start SUPPLIED ENTRIES
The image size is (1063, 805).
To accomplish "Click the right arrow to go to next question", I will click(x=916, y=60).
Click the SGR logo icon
end SUPPLIED ENTRIES
start SUPPLIED ENTRIES
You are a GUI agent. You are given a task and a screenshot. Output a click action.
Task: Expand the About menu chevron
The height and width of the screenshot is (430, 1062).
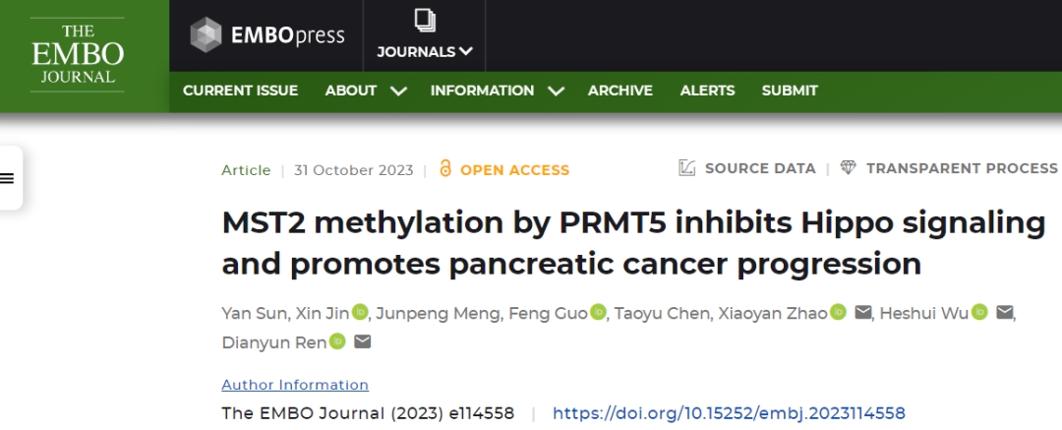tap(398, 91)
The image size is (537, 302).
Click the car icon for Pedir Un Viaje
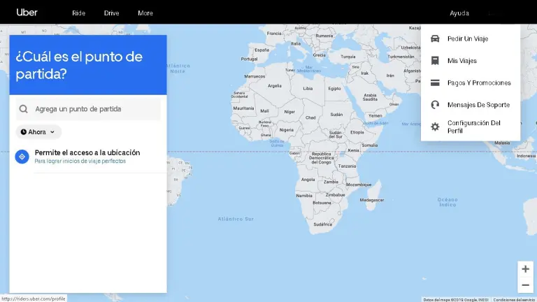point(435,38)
end SUPPLIED ENTRIES
> DIRECTIVE
Copy the items word for word, starting at the line containing "You are a GUI" and ending at the line containing "point(435,38)". Leave the pictures out of your copy.

> EXERCISE RESULT
You are a GUI agent. You are given a task and a screenshot. Output a click action.
Task: Expand the About menu chevron
The height and width of the screenshot is (430, 1062).
tap(398, 91)
The image size is (537, 302).
Click the car icon for Pedir Un Viaje
point(435,38)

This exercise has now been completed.